Coal train at Qinhuangdao.

CHINA: The Ministry of Railways has started planning for a third heavy haul railway corridor to carry coal from mines in Inner Mongolia to a new port on the Bohai Sea.

Work has already started on a coal export terminal at the port of Huludao in Laioning province, around 150 km northeast of the existing coal port at Qinhuangdao. According to the head of the Huludao port authority Zhao Rongqing, the first phase of the terminal is expected to become operational by 2012, with an initial capacity of 50 million tonnes a year. An eventual throughput of 230 million tonnes a year is envisaged.

To carry the coal, a 300 km heavy haul railway is to be developed to link the new port with mines in Inner Mongolia. This is the fastest growing region for coal mine development in China, with reserves estimated at 750 billion tonnes. This is three times the size of the coalfield in Shanxi province, which currently produces around 600 million tonnes a year.
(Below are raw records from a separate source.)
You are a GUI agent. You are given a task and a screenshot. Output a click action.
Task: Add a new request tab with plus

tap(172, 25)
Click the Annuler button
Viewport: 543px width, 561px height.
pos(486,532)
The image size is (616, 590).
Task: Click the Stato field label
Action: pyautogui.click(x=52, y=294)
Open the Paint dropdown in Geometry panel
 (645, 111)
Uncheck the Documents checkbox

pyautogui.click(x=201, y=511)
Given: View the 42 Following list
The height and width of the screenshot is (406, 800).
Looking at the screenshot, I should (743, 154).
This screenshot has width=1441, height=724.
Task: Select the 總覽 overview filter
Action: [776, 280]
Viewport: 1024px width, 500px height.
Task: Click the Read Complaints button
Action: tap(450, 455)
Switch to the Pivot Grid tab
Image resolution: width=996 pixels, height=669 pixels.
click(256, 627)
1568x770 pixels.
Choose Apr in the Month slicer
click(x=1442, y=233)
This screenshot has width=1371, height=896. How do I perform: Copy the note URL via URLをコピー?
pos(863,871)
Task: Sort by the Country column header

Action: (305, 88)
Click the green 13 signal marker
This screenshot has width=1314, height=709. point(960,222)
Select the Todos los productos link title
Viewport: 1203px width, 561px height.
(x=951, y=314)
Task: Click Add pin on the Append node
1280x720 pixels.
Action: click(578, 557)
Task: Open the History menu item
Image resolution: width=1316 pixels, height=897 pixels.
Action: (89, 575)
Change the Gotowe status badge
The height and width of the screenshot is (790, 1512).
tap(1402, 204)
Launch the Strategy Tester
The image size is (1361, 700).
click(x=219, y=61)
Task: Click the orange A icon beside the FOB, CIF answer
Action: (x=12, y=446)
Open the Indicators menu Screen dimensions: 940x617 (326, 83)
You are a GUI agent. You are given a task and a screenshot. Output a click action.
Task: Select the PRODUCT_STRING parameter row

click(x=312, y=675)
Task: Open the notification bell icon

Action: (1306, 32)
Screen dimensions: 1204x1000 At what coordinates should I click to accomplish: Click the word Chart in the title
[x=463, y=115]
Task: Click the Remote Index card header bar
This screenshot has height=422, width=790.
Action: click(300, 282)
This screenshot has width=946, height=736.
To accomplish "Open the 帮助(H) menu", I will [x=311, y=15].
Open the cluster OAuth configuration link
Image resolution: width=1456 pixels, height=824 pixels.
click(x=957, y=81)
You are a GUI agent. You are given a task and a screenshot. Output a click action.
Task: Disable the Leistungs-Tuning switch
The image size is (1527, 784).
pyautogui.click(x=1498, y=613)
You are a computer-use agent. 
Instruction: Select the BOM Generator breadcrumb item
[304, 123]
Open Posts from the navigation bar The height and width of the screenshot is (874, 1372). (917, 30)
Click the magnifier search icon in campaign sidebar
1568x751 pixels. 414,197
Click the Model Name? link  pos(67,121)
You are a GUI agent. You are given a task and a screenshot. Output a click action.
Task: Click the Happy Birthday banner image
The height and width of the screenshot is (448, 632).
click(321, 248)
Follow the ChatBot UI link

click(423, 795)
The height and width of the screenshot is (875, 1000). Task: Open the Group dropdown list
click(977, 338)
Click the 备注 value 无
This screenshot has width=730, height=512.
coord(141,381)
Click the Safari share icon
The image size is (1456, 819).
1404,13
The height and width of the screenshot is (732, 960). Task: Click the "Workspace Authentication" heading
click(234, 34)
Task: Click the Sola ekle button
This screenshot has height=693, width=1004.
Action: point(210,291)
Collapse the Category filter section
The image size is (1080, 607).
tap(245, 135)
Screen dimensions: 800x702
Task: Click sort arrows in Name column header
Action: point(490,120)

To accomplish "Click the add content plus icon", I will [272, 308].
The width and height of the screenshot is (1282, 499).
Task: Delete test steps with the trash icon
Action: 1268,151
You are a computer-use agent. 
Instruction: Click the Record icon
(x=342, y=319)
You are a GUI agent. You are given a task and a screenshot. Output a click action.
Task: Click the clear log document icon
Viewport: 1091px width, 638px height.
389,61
The new line would head northeast from Huludao to the existing junction at Jianping, before skirting west of Chifeng to meet the Jining – Tongliao line at Jingpeng. From here it would run northwest to reach the mining districts around Xilinhot. This is around 200 km west of the reserves at Bayan Ul which are to be served by a privately-promoted 487 km line from Xinqiu near Fuxin.

Wang De from the economic commission in Xilinhot told the Xinhua news agency that the prefecture had verified coal reserves of 150 billion tonnes. Production is expected to top 100 million tonnes this year, although output is currently constrained by the need to move most of the coal by road. Construction of the railway would enable production to increase to a projected 350 million tonnes by 2015, he said.